1. Executive Summary (2-3 sentences)¶

Qwen2.5-Coder is a family of six code-focused large language models (0.5B–32B parameters) built on the Qwen2.5 architecture and trained on 5.2T tokens (plus 300B long-context tokens) with a carefully balanced mix of code, math, and general text. The models introduce repo-level training and verification-heavy instruction tuning that together deliver state-of-the-art open-source performance on a wide range of code generation, completion, reasoning, editing, Text-to-SQL, and long-context tasks (see Tables 5–12, 16–20; Figures 5–13).

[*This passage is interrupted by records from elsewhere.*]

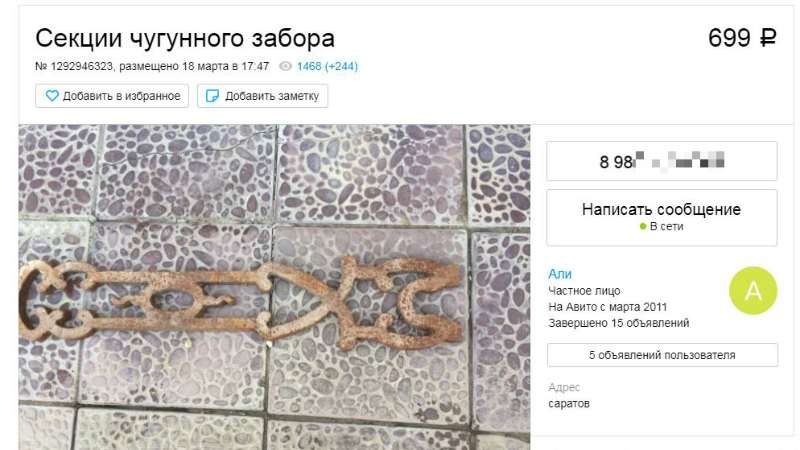This screenshot has height=450, width=800.
Task: Click the Частное лицо label
Action: pyautogui.click(x=584, y=291)
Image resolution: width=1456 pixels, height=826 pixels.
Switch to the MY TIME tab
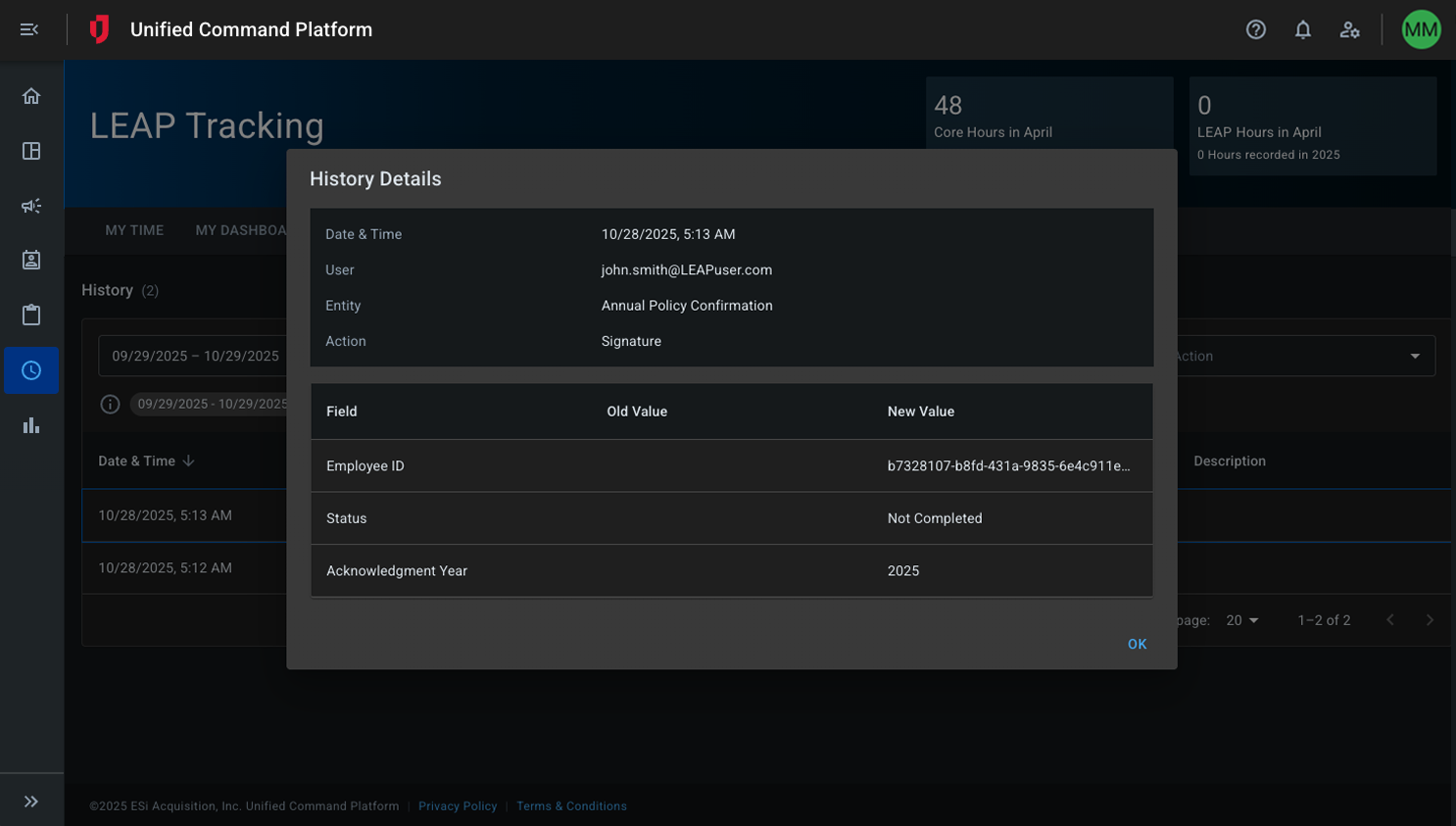134,230
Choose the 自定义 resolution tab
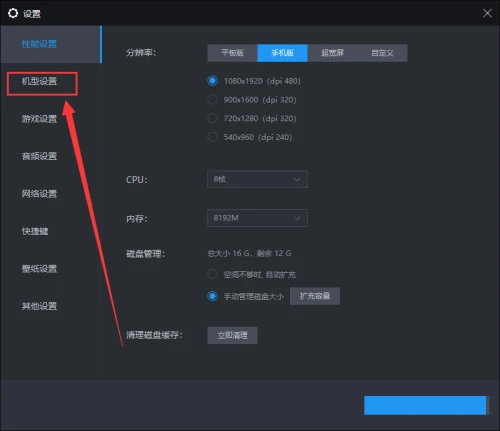The height and width of the screenshot is (431, 500). pos(382,53)
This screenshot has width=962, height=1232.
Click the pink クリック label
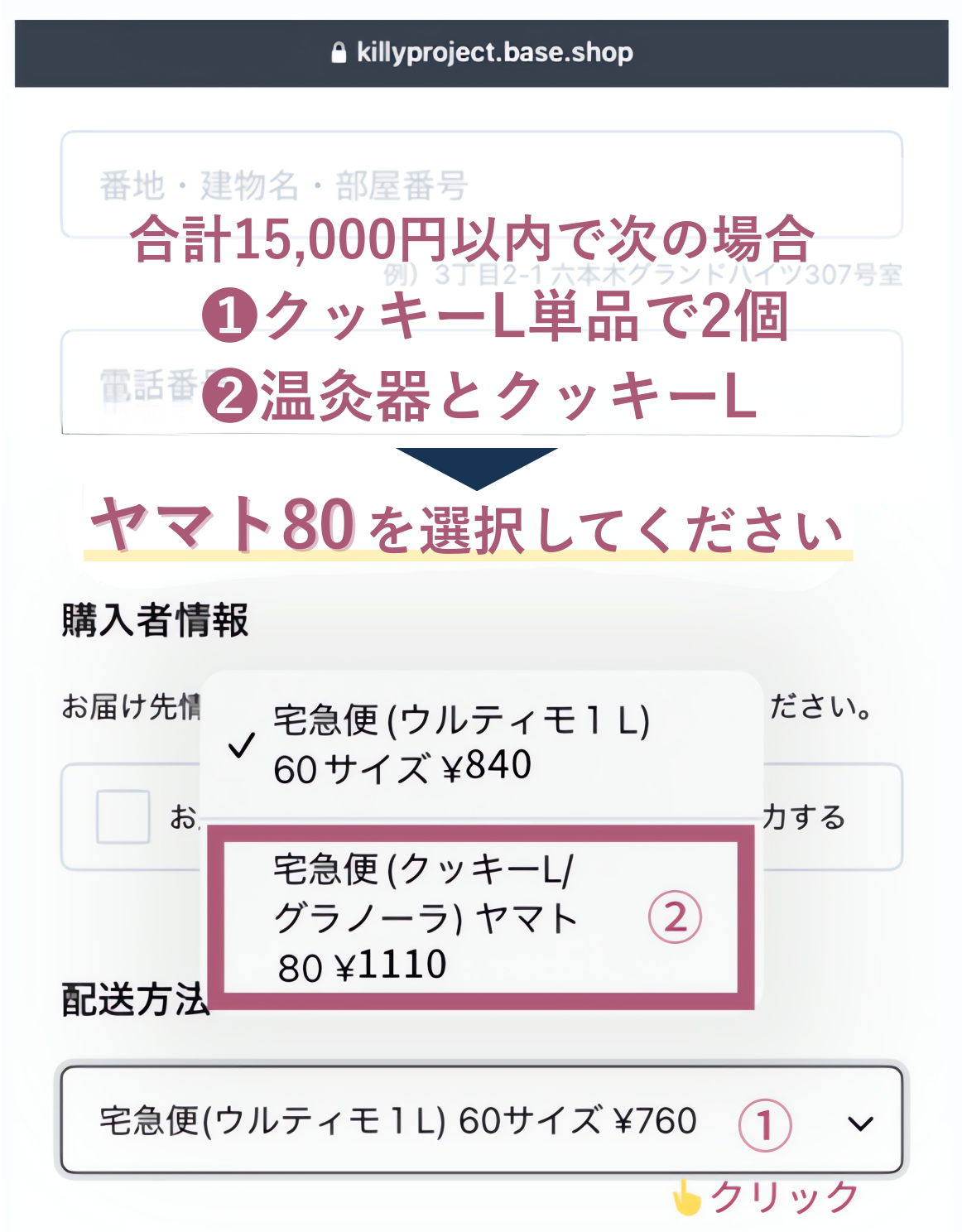[x=784, y=1197]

2. Context and Motivation¶

Problem addressed
Open-source code LLMs lag behind top proprietary systems in code generation reliability, multi-language breadth, and long-context/repository-level understanding. This paper tackles how to train open models that close this gap while preserving general and math skills.
Why it matters
Real-world coding assistants must: (a) follow complex instructions, (b) work across many programming languages, (c) reason about multi-file repositories, and (d) remain useful on math and general language tasks to understand specifications and documentation.
Prior approaches and shortcomings
Strong open baselines exist (StarCoder2, CodeLlama, DeepSeek-Coder; Tables 4, 15). However, they often:
- Emphasize file-level training with limited repository-level context.
- Underinvest in balanced training mixtures that keep general/mathematical skills.
- Use instruction data that is not sufficiently verified for executability or multi-language balance.
- Offer shorter context windows, limiting repository-scale tasks.
Positioning of this work
Builds on Qwen2.5 with a code-specific recipe:
- Long-context pretraining up to 128K tokens via repository-level objectives (Section 3.2.2; Figure 4).
- A data mixture that deliberately includes math and general text (Table 3).
- A large, verified instruction-tuning pipeline with execution-based filtering and preference optimization (Sections 4.1–4.2).
- New special tokens and Fill-in-the-Middle (FIM) formats for both file-level and repo-level training (Tables 2; Figures 3–4).

3. Technical Approach¶

Step-by-step overview of the system and training pipeline (Figure 2):

Core architecture (Table 1)
Six dense transformer models: 0.5B, 1.5B, 3B, 7B, 14B, 32B; 64 layers at 32B.
Same tokenizer vocabulary (151,646) with added code-specialized tokens (Table 2).
Context length: trained at 8,192 tokens (file-level), extended to 32,768 and extrapolated to 128K (repo-level, Section 3.2.2).
Long-context mechanisms:
- RoPE (rotary position embeddings) base increased from 10,000 to 1,000,000 to reduce decay over long spans.
- YARN (context window extension technique) to extrapolate to 128K tokens (Section 3.2.2; Peng et al., 2023).
Special tokens and training formats (Tables 2; Figures 3–4)
FIM = Fill-in-the-Middle, an infilling task where the model predicts a missing span given both sides of context.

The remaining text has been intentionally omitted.